» **Dataset items**:
________________________________________

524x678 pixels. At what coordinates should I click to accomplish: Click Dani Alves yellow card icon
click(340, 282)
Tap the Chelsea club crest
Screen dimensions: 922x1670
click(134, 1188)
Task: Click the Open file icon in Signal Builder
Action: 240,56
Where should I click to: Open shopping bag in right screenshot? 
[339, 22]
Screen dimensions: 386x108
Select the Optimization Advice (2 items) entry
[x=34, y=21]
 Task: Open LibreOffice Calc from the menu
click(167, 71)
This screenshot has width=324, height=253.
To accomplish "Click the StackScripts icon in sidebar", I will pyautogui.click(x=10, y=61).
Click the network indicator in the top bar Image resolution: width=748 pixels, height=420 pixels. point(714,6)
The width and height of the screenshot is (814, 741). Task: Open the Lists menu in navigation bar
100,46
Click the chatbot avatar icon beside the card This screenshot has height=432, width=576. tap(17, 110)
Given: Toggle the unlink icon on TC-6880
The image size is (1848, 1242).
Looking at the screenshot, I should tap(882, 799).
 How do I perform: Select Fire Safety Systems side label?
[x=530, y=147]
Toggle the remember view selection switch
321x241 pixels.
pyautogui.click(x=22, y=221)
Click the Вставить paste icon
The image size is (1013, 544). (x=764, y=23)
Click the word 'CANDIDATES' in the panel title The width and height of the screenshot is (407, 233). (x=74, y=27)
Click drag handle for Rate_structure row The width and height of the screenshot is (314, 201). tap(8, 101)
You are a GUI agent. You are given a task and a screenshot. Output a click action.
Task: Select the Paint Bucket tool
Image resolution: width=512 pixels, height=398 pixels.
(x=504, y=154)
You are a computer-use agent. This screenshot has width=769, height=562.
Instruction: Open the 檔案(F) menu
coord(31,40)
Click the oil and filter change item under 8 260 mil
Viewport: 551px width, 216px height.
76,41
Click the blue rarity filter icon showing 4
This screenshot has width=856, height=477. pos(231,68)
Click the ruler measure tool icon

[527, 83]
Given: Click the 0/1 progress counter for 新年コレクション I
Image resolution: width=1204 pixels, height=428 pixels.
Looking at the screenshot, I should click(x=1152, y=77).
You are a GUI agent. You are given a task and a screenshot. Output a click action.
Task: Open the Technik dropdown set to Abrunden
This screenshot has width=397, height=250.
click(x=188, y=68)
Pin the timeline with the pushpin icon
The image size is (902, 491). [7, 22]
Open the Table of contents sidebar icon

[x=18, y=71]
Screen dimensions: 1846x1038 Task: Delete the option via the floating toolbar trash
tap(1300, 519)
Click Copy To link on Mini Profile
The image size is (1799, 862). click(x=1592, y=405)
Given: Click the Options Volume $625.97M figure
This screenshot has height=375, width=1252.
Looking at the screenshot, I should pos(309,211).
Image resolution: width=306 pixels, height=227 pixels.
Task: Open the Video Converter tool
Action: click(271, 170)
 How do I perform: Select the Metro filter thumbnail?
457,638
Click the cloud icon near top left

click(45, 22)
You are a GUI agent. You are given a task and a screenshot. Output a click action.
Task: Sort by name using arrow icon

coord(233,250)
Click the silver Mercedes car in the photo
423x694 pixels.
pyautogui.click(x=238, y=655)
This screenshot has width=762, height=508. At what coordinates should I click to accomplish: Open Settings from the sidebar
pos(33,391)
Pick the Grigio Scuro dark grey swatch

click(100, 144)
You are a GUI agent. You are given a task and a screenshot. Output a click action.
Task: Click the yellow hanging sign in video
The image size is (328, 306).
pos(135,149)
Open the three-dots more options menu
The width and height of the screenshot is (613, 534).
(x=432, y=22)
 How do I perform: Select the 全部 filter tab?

________________________________________

» **PROBLEM STATEMENT**:
Please copy out every line of the data above, unchanged in every character.

» **EXPECTED ANSWER**:
524x678 pixels. At what coordinates should I click to accomplish: Click Dani Alves yellow card icon
click(340, 282)
Tap the Chelsea club crest
Screen dimensions: 922x1670
click(134, 1188)
Task: Click the Open file icon in Signal Builder
Action: 240,56
Where should I click to: Open shopping bag in right screenshot? 
[339, 22]
Screen dimensions: 386x108
Select the Optimization Advice (2 items) entry
[x=34, y=21]
 Task: Open LibreOffice Calc from the menu
click(167, 71)
This screenshot has width=324, height=253.
To accomplish "Click the StackScripts icon in sidebar", I will pyautogui.click(x=10, y=61).
Click the network indicator in the top bar Image resolution: width=748 pixels, height=420 pixels. point(714,6)
The width and height of the screenshot is (814, 741). Task: Open the Lists menu in navigation bar
100,46
Click the chatbot avatar icon beside the card This screenshot has height=432, width=576. tap(17, 110)
Given: Toggle the unlink icon on TC-6880
The image size is (1848, 1242).
Looking at the screenshot, I should tap(882, 799).
 How do I perform: Select Fire Safety Systems side label?
[x=530, y=147]
Toggle the remember view selection switch
321x241 pixels.
pyautogui.click(x=22, y=221)
Click the Вставить paste icon
The image size is (1013, 544). (x=764, y=23)
Click the word 'CANDIDATES' in the panel title The width and height of the screenshot is (407, 233). (x=74, y=27)
Click drag handle for Rate_structure row The width and height of the screenshot is (314, 201). tap(8, 101)
You are a GUI agent. You are given a task and a screenshot. Output a click action.
Task: Select the Paint Bucket tool
Image resolution: width=512 pixels, height=398 pixels.
(x=504, y=154)
You are a computer-use agent. This screenshot has width=769, height=562.
Instruction: Open the 檔案(F) menu
coord(31,40)
Click the oil and filter change item under 8 260 mil
Viewport: 551px width, 216px height.
76,41
Click the blue rarity filter icon showing 4
This screenshot has width=856, height=477. pos(231,68)
Click the ruler measure tool icon

[527, 83]
Given: Click the 0/1 progress counter for 新年コレクション I
Image resolution: width=1204 pixels, height=428 pixels.
Looking at the screenshot, I should click(x=1152, y=77).
You are a GUI agent. You are given a task and a screenshot. Output a click action.
Task: Open the Technik dropdown set to Abrunden
This screenshot has width=397, height=250.
click(x=188, y=68)
Pin the timeline with the pushpin icon
The image size is (902, 491). [7, 22]
Open the Table of contents sidebar icon

[x=18, y=71]
Screen dimensions: 1846x1038 Task: Delete the option via the floating toolbar trash
tap(1300, 519)
Click Copy To link on Mini Profile
The image size is (1799, 862). click(x=1592, y=405)
Given: Click the Options Volume $625.97M figure
This screenshot has height=375, width=1252.
Looking at the screenshot, I should pos(309,211).
Image resolution: width=306 pixels, height=227 pixels.
Task: Open the Video Converter tool
Action: click(271, 170)
 How do I perform: Select the Metro filter thumbnail?
457,638
Click the cloud icon near top left

click(45, 22)
You are a GUI agent. You are given a task and a screenshot. Output a click action.
Task: Sort by name using arrow icon

coord(233,250)
Click the silver Mercedes car in the photo
423x694 pixels.
pyautogui.click(x=238, y=655)
This screenshot has width=762, height=508. At what coordinates should I click to accomplish: Open Settings from the sidebar
pos(33,391)
Pick the Grigio Scuro dark grey swatch

click(100, 144)
You are a GUI agent. You are given a task and a screenshot. Output a click action.
Task: Click the yellow hanging sign in video
The image size is (328, 306).
pos(135,149)
Open the three-dots more options menu
The width and height of the screenshot is (613, 534).
(x=432, y=22)
 How do I perform: Select the 全部 filter tab?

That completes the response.